• Task details
Reproduce verbatim the lines of the items below, from the line containing "Given: Bookmark page with star icon" through the line containing "coord(469,135)", both included.

## Begin Material provided

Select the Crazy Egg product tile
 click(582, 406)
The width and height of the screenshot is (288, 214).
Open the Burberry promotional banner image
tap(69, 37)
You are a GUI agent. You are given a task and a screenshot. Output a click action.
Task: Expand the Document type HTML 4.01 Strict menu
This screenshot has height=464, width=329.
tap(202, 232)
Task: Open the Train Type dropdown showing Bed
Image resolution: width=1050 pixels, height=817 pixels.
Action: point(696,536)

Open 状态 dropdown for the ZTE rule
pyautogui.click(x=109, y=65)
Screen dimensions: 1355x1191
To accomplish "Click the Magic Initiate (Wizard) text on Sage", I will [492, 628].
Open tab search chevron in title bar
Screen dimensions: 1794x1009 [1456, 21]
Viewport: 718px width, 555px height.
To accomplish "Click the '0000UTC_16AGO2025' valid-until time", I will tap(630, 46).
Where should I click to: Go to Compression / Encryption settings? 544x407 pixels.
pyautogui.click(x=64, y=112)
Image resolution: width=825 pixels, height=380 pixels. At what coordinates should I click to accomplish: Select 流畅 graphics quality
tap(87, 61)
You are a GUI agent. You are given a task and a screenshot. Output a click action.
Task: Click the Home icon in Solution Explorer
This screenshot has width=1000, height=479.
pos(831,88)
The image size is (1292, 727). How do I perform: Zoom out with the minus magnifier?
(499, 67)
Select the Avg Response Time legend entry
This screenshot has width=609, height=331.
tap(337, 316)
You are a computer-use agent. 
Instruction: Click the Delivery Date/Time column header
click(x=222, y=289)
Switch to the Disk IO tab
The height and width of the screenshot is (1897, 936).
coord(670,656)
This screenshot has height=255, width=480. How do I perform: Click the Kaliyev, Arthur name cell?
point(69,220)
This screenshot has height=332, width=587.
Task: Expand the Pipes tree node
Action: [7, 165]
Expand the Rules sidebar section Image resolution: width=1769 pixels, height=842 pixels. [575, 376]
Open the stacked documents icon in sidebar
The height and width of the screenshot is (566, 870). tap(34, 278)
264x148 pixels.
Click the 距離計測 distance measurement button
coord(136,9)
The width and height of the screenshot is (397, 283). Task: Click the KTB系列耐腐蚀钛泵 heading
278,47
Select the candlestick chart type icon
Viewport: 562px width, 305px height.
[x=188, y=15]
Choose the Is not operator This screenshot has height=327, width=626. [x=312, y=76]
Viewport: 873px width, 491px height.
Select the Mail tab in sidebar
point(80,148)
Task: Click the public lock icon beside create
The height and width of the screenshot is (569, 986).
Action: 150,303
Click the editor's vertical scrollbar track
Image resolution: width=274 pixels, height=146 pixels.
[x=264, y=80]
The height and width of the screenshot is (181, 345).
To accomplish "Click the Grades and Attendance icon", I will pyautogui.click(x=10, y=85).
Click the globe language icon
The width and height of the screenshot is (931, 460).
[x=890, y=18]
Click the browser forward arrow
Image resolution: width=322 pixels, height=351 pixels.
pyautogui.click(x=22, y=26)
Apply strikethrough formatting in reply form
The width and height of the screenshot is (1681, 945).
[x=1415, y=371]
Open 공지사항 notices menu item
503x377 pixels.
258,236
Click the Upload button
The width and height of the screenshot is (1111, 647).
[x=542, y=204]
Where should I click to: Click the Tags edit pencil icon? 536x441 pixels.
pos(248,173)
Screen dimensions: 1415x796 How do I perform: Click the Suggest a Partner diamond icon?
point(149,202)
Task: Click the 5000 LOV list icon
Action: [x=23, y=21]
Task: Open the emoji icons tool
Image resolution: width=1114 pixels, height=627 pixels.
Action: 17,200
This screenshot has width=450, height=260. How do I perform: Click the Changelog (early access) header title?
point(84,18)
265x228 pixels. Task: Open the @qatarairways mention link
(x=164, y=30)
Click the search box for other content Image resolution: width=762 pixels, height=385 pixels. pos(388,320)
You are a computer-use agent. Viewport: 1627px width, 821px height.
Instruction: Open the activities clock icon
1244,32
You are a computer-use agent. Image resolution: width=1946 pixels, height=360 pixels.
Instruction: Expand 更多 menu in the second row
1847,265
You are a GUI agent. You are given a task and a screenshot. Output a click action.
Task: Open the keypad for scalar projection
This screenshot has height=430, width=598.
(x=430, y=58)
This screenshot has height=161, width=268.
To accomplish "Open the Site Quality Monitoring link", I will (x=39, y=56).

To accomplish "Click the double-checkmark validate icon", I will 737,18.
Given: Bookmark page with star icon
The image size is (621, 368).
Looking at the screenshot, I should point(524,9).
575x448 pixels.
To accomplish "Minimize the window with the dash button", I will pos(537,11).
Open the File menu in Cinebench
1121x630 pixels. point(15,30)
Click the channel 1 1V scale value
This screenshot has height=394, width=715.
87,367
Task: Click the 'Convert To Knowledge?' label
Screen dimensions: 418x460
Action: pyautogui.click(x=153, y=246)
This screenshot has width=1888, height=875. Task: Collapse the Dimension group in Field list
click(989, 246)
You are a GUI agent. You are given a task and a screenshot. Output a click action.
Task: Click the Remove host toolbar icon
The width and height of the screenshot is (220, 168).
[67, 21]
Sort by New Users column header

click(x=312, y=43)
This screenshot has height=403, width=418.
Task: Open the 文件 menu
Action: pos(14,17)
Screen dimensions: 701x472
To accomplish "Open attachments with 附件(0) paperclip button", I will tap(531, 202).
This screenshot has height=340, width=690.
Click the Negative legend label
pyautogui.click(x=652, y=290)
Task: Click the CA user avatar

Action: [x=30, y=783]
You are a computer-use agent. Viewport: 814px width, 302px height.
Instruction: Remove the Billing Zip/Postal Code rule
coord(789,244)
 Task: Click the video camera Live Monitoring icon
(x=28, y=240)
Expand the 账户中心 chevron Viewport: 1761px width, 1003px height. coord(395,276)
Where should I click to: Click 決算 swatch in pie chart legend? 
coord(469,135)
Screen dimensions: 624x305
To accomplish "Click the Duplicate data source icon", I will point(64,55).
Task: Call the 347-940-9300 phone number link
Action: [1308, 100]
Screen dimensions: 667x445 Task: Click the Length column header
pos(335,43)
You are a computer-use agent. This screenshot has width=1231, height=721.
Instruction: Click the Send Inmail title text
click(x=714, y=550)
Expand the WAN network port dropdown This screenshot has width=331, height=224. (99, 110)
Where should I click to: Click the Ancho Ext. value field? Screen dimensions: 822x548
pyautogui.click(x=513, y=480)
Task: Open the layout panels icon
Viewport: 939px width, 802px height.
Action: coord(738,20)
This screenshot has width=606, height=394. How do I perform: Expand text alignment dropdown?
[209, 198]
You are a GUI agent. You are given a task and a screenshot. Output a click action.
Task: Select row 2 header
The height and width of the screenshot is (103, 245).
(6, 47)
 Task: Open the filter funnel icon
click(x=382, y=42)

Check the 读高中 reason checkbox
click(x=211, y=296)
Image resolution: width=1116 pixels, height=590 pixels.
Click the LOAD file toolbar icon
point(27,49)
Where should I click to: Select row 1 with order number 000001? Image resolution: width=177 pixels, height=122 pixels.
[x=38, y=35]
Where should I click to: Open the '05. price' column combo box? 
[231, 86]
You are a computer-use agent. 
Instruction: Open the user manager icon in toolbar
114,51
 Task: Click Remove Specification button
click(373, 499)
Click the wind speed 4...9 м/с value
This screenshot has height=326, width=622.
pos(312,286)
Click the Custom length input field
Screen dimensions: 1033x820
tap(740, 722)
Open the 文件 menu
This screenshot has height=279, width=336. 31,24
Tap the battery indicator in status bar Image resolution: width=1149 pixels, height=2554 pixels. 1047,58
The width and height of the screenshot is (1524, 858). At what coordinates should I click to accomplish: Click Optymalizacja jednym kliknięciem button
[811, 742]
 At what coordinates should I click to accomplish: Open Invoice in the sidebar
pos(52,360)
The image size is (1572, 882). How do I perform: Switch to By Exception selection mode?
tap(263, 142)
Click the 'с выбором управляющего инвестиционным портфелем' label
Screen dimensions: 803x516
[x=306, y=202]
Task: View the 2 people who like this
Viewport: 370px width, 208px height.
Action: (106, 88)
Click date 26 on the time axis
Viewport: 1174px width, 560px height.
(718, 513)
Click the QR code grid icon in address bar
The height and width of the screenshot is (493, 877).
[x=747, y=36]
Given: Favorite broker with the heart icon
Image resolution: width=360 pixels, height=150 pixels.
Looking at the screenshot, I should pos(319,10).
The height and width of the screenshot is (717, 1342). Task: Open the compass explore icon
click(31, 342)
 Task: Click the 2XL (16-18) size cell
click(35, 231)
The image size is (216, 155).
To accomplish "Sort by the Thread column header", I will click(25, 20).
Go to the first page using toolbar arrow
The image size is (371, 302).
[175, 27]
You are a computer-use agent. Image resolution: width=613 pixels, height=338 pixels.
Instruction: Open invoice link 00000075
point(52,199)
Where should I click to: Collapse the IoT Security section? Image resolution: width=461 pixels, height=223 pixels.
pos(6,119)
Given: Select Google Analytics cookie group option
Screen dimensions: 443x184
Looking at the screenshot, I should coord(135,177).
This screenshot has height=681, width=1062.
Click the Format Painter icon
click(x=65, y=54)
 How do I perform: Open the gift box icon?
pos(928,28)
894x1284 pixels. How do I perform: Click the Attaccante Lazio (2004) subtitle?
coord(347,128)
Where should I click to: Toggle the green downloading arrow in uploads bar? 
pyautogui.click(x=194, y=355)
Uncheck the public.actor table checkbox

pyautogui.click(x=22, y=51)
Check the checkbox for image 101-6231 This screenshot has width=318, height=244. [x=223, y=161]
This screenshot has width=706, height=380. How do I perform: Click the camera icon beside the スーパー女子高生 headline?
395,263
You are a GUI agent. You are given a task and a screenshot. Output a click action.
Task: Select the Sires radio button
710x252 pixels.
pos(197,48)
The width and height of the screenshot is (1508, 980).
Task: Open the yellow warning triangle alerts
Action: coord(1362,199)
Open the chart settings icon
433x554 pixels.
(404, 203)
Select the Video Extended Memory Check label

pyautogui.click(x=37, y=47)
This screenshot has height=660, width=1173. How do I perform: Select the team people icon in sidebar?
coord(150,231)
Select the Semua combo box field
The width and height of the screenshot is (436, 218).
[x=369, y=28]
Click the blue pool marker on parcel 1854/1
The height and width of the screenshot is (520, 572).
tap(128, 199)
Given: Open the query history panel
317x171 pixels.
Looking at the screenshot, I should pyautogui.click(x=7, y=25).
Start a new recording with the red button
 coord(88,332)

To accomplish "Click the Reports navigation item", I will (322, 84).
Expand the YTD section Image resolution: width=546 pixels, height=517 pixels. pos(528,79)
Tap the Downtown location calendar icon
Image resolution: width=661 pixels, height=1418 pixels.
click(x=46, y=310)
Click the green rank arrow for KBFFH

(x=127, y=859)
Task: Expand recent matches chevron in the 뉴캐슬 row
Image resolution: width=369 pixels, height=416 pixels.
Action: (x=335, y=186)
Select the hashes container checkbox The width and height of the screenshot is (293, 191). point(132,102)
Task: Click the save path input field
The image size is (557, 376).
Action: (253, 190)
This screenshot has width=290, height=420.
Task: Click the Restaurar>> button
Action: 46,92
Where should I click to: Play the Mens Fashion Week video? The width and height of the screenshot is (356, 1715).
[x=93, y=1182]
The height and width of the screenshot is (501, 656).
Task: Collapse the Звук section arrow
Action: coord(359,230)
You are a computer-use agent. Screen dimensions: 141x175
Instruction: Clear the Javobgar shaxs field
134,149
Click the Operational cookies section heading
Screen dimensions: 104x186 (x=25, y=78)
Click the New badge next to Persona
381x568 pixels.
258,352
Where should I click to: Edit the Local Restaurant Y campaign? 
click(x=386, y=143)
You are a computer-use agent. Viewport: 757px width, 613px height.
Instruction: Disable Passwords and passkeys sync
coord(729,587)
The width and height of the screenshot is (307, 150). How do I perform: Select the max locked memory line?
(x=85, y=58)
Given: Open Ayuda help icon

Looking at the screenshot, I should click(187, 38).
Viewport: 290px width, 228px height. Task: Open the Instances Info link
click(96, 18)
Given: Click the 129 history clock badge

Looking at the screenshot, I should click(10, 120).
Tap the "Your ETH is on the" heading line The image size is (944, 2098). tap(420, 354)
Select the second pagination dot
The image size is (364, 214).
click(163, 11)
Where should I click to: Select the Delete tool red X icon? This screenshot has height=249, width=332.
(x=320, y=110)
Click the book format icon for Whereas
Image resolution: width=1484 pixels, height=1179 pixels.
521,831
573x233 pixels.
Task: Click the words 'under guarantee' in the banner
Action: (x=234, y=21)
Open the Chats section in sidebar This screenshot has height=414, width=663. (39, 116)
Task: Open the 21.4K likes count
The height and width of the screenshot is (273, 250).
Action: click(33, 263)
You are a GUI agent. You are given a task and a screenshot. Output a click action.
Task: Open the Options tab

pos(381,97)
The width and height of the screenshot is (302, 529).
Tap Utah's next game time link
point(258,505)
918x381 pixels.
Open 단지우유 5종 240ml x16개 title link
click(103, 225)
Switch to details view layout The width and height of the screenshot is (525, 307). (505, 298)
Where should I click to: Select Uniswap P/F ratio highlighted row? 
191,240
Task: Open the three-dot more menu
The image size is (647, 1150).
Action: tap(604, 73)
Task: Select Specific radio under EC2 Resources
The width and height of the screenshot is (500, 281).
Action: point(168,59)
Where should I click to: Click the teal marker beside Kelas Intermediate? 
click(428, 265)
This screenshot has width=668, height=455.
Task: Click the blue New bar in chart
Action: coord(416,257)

## End Material provided

• Reply
Given: Bookmark page with star icon
The image size is (621, 368).
Looking at the screenshot, I should point(524,9).
575x448 pixels.
To accomplish "Minimize the window with the dash button", I will pos(537,11).
Open the File menu in Cinebench
1121x630 pixels. point(15,30)
Click the channel 1 1V scale value
This screenshot has height=394, width=715.
87,367
Task: Click the 'Convert To Knowledge?' label
Screen dimensions: 418x460
Action: pyautogui.click(x=153, y=246)
This screenshot has width=1888, height=875. Task: Collapse the Dimension group in Field list
click(989, 246)
You are a GUI agent. You are given a task and a screenshot. Output a click action.
Task: Click the Remove host toolbar icon
The width and height of the screenshot is (220, 168).
[67, 21]
Sort by New Users column header

click(x=312, y=43)
This screenshot has height=403, width=418.
Task: Open the 文件 menu
Action: pos(14,17)
Screen dimensions: 701x472
To accomplish "Open attachments with 附件(0) paperclip button", I will tap(531, 202).
This screenshot has height=340, width=690.
Click the Negative legend label
pyautogui.click(x=652, y=290)
Task: Click the CA user avatar

Action: [x=30, y=783]
You are a computer-use agent. Viewport: 814px width, 302px height.
Instruction: Remove the Billing Zip/Postal Code rule
coord(789,244)
 Task: Click the video camera Live Monitoring icon
(x=28, y=240)
Expand the 账户中心 chevron Viewport: 1761px width, 1003px height. coord(395,276)
Where should I click to: Click 決算 swatch in pie chart legend? 
coord(469,135)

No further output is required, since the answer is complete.